There are five major processes involved in keeping meeting minutes. They are as follows:
|➤ Minutes writing or transcription|
|➤ Distributing meeting minutes|
|➤ Minutes are filed or saved for future reference|
When the meeting concludes, the person entrusted with writing minutes should be given all of the resources he or she requires to write up the minutes in a clear, presentable manner.
After the meeting, don’t take too long to jot down the minutes. This way, everything from the meeting is still fresh in your mind. Examine the outline you made previously and make any required changes. This may entail providing additional information or addressing some of the problems addressed. Also, ensure that all verdicts, activities, and motions are fully documented. Review the minutes to ensure they are concise yet understandable.
Taking minutes will be much easier if a meeting is well-planned in advance. However, the chairman and secretary or minutes-keeper should collaborate in advance to define the meeting’s agenda. For example, the person taking minutes might collaborate with the chair to create a paper that would act as an agenda and establish the meeting format.
If the chair and secretary are unable to meet to prepare an agenda, it is the secretary’s responsibility to obtain a copy of the agenda before the meeting begins. The agenda will serve as a guide for taking notes and preparing the minutes. In addition, the agenda provides other elements that must be included in the minutes.

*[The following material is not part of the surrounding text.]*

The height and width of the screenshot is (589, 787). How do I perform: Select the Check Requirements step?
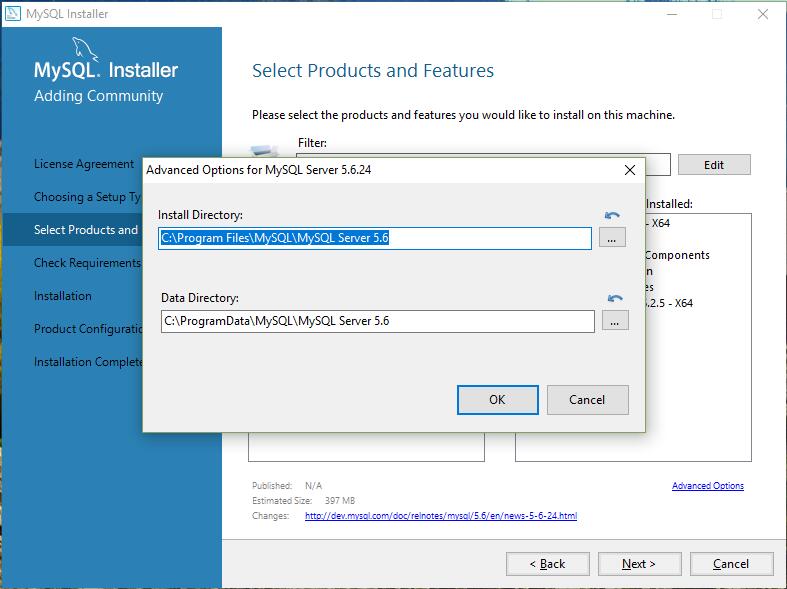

The Board Secretary is usually the person in charge of taking meeting minutes on most boards. The minutes taker in an organizational meeting might be a project coordinator or an assistant to a management or CEO. She or he should come a few minutes early and provide an attendance sheet with all members’ names and contact information.
All new Malaysian firms must conduct their first AGM within 18 months of their establishment date. Following the first AGM, the meeting must be conducted each calendar year and no later than 15 months after the previous AGM. Two or more members who control at least 10% of the company’s share capital can convene an AGM.
An extraordinary general meeting (EGM) is a general meeting that is not the annual general meeting (AGM) and is also known as a special general meeting or an emergency general meeting. The EGM is used to debate pressing issues such as critical legal issues and the dismissal of key corporate members. Ordinary business topics and special business concerns are considered at the EGM in the same way as they are at AGMs. There are no criteria in Malaysia about when the EGM must be convened, and there is no penalty for failing to hold an EGM. The EGM can be held on any day within the company’s regular business hours. Two or more members who control at least 10% of the company’s share capital can convene an EGM.
A class meeting is a shareholder meeting for corporations that issue several classes of shares, and only holders of a particular class of shares are permitted to attend and vote. In Malaysia, share classes are divided into two types: ordinary shares and preference shares. When the rights of the holders of a class of shares are to be amended, modified, or impacted, companies arrange class meetings. Only issues pertaining to a certain class of shares may be discussed.
This type of meeting is only for the company’s directors. They will run and operate the company’s day-to-day operations, while the directors will make all decisions. They will, however, not make decisions that are meant to be made by the shareholders.